La communication de Roche a été et reste désastreuse. On ne sait toujours rien ni de l’importance de la contamination, ni des dangers de l’EMS : tératogène ? cancérigène ? mutagène ? risques pour le fœtus et pour l’enfant ? Les études toxicologiques sont néanmoins en cours chez les animaux et chez l’homme grâce aux cohortes DMI-2 et Aquitaine.

L’EMEA a demandé que le laboratoire Roche constitue un registre pour les pays européens. Cela a permis la création de trois cohortes de suivi : une première regroupant les personnes exposées de mars à juin 2007 ; une deuxième consacrée aux femmes exposées durant leur grossesse entre janvier 1998 et juin 2007 ; et une troisième pour les enfants exposés de mars 1998 à juin 2007, directement ou in utero.
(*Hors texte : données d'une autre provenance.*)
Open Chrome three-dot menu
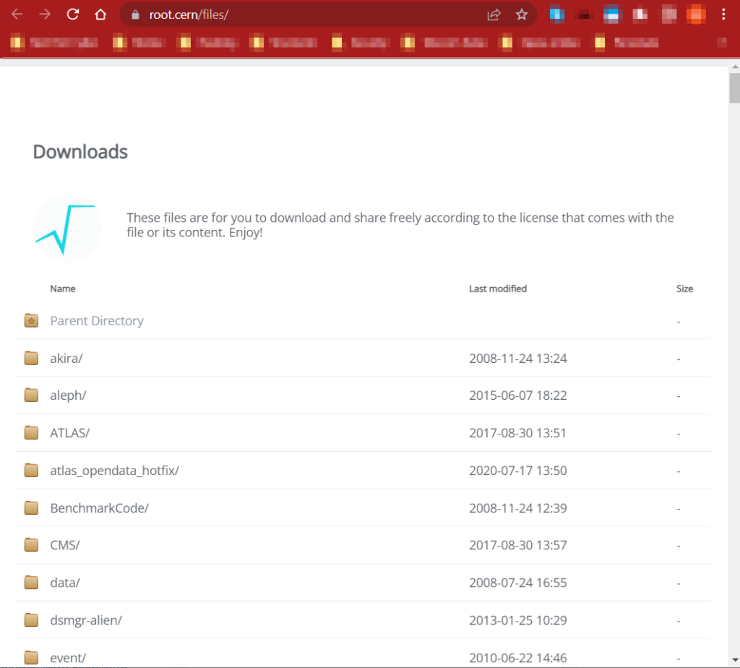 [723, 14]
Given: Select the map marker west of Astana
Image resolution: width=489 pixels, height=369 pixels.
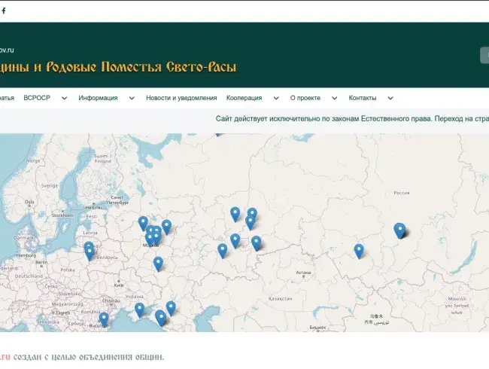Looking at the screenshot, I should [x=257, y=242].
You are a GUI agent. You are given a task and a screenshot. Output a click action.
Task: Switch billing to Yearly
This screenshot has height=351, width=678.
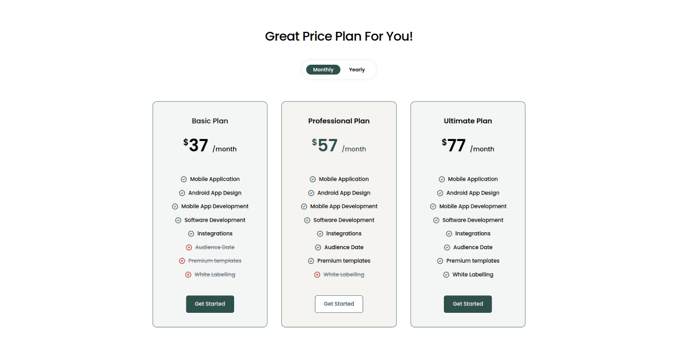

Le suivi est censé être de deux ans, mais il sera sans doute prolongé à dix ans.

A retenir

Même si le problème concernant la qualité du Viracept® n’est survenu que dans les lots produits depuis début 2007, les différentes agences de santé européennes recommandent par le biais de l’EMEA de le signaler ou rappeler à votre médecin en indiquant, si possible, la période de prise et de lui donner des moyens de vous contacter facilement en cas d’élément nouveau. Ces recommmandations concernent les personnes exposées de mars à juin 2007, les femmes exposées durant leur grossesse entre janvier 1998 et juin 2007 et les enfants exposés de mars 1998 à juin 2007, directement ou in utero.


Le 0800 88 17 87 pour les personnes qui prennent ou ont pris du Viracept® et pour les prescripteurs.